Gregorio Ortega Molina

*Lo narrado por Fabiola Martínez azora, pero no cuenta, porque nada modifica y en nada incide en la cosecha de mujeres asesinadas de esa fea manera

 

¿Qué trae en el caletre, qué esconde en el alma un individuo que se solaza maltratando mujeres? ¿Qué pulsiones inconfesables alientan al violador contumaz? ¿Al feminicida? ¿Cómo puede un ser humano jactarse de maltratar a su pareja?

Nada hay que explique la muerte violenta de una mujer, mucho menos que la justifique. ¿Qué hacer para que la infibulación pase a ser un mal sueño, y la lapidación por adulterio desaparezca de las legislaciones de las teocracias? ¿Y qué del tráfico de mujeres, esa carne que se vende en los prostíbulos o en las calles, en las carreteras, con riesgos que van más allá de la enfermedad y de la salud mental?

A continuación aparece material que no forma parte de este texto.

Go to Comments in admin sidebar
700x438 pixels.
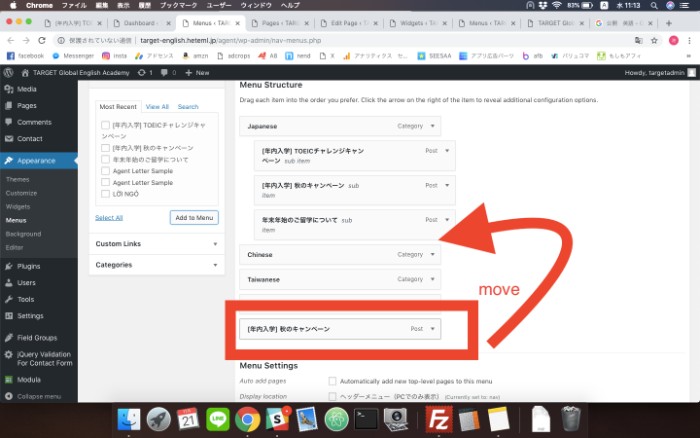tap(33, 122)

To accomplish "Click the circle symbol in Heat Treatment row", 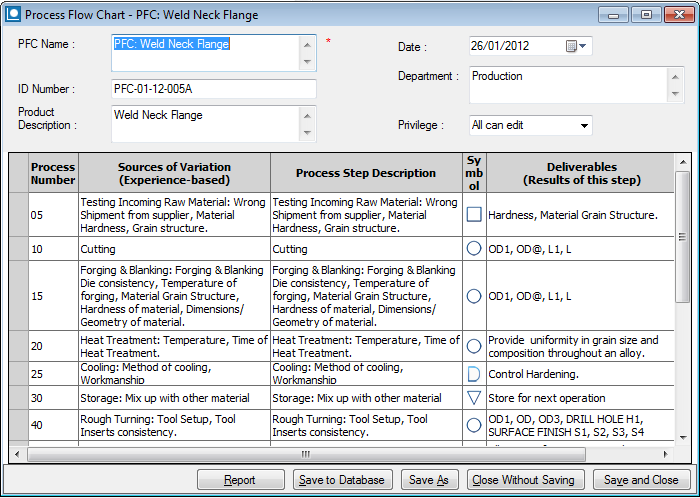I will (x=474, y=346).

Leo en nota de La Jornada que durante el último abril asesinaron -de diversas maneras, con distinta saña y violencia- 70 mujeres. Por sus características y gravedad fueron clasificados como feminicidios. “Por segunda vez, desde el levantamiento de la estadística -en 2015-, se llega al récord de 70 crímenes de este tipo en tan sólo un mes”.

Escribió Fabiola Martínez: “Si siguiera esta tendencia, 2018 sería el más violento para las mujeres, luego de que en 2015 la muerte de 389 de ellas fue considerada por las fiscalías y procuradurías estatales como feminicidios, según las definiciones y características de cada uno de los códigos penales estatales.

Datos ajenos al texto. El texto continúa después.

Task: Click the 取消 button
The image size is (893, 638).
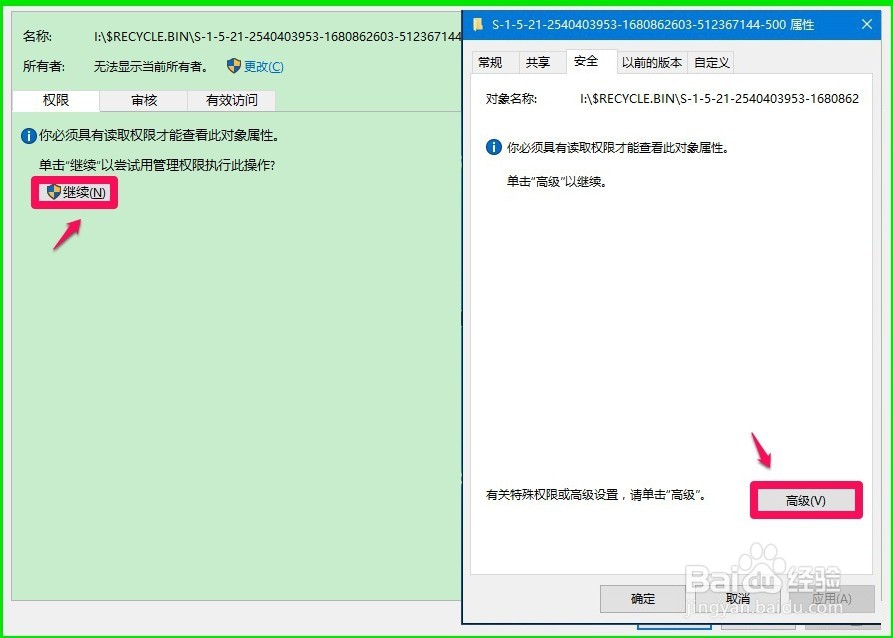Action: pos(738,599)

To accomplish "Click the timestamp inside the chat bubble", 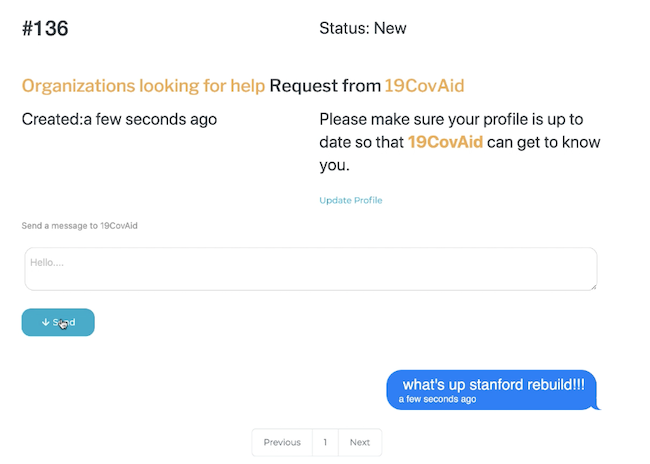I will click(x=437, y=400).
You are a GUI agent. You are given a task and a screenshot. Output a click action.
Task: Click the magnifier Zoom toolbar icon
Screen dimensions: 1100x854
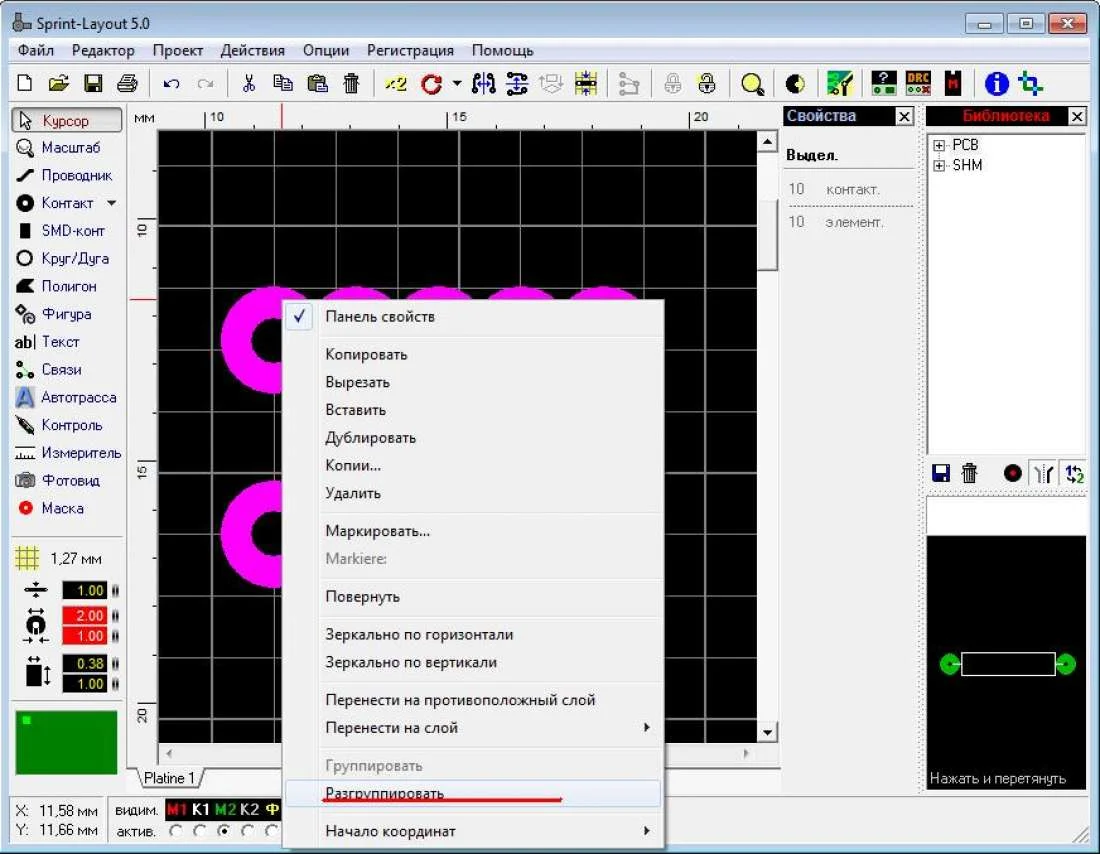[752, 84]
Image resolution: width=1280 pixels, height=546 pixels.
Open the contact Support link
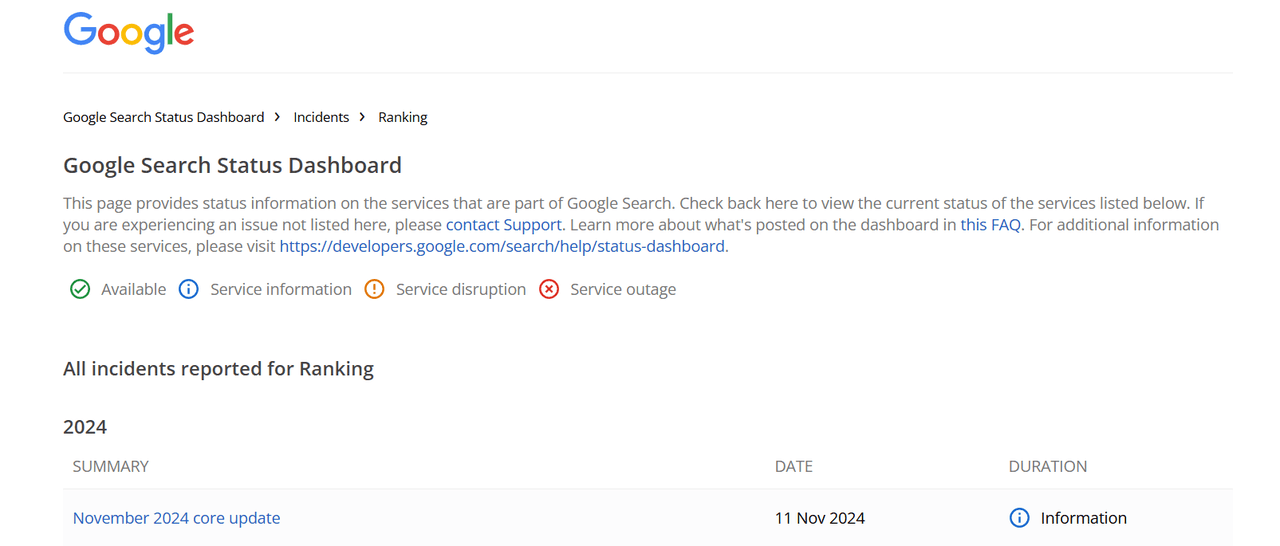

En 2016 la cuenta fue de 578, y para 2017 de 683.

“El estudio muestra que gran parte de víctimas son mayores de edad, aunque en el caso de Veracruz hay una franja importante de casos en donde no se especifica la edad de la persona; para Nuevo León y el estado de México hay un porcentaje cercano a 10 y 20 por ciento, respectivamente, de menores de edad asesinadas.

“Por municipio, los que tienen el mayor número de casos son Culiacán (nueve), Ciudad Juárez (siete), Monterrey (cinco), Chihuahua, Acapulco y Chilpancingo, con cuatro feminicidios cada uno”.

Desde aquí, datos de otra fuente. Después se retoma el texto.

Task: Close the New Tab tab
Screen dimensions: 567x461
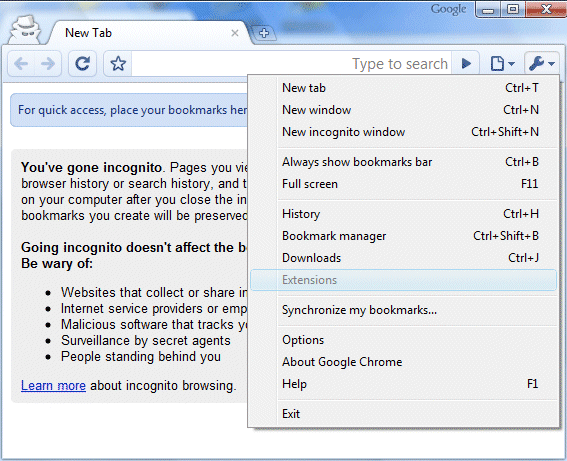Action: point(235,33)
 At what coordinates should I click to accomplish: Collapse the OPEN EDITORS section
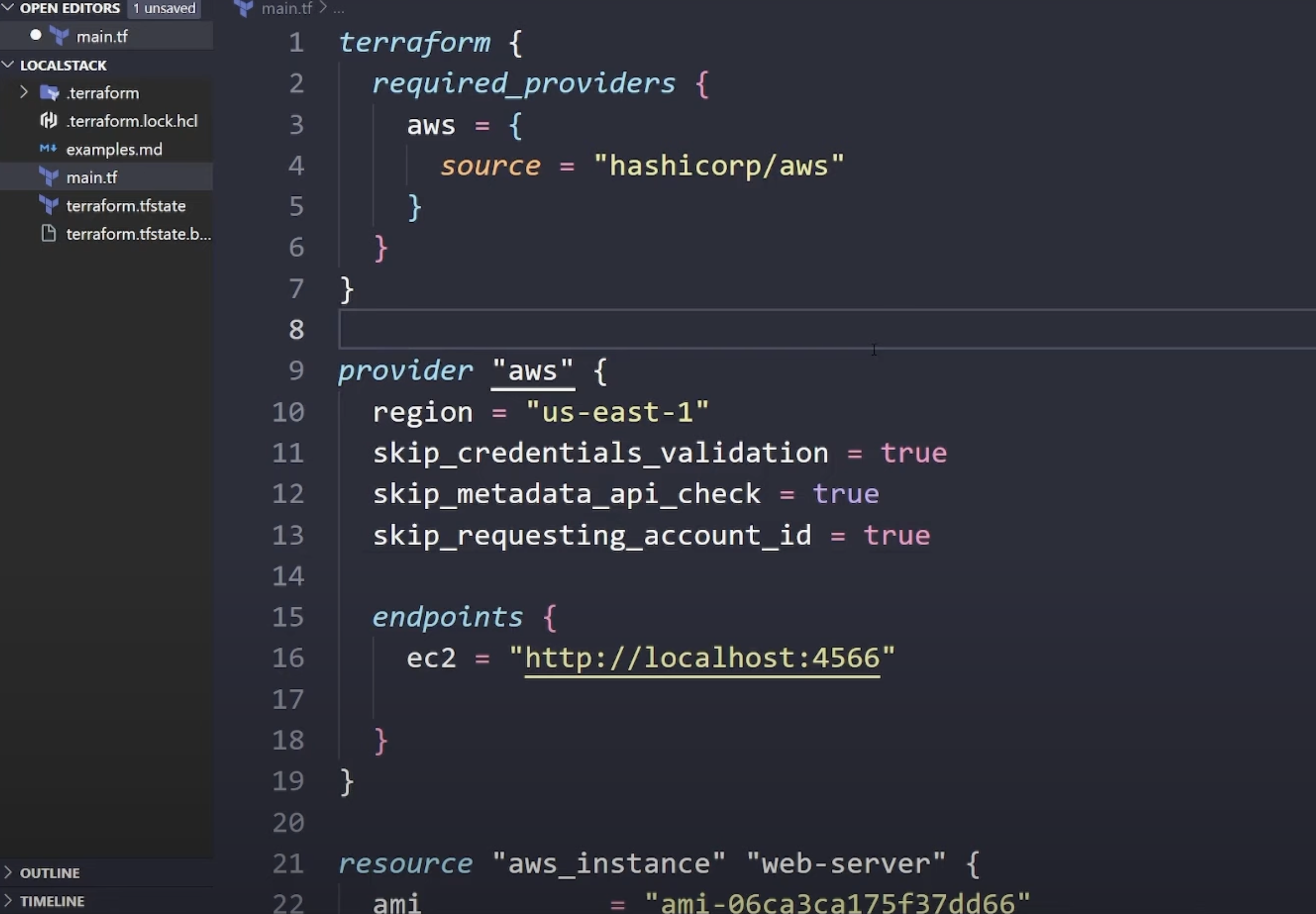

Lo narrado por Fabiola Martínez no cuenta, porque nada modifica y en nada incide, la cosecha de mujeres asesinadas de esa fea manera y por esas razones inexplicables continúa sin que las autoridades de procuración y administración de justicia hagan prevalecer la razón por encima de la ley, tan miope en estos casos, por aquello de la impunidad.

Sólo recuerden el caso de Los Porkis” de Veracruz, de la muerte de Lesbi en el campus de la UNAM, de las mujeres cotidianamente maltratadas por el único hecho de ser mujeres. He sido testigo de la manera en que “hombres” afamados, serenos, cultos y llenos de prestigio, maltratan a sus esposas, parejas, hijas, o miembros del equipo de servicio en casas y oficinas. ¿Qué hacer para que no suceda?

Lectores, ¿en qué entidades federativas hay más feminicidios? ¿Quiénes las gobiernan? Busquen las estadísticas y redefinan su perfil electoral, es el único camino para eliminar la impunidad.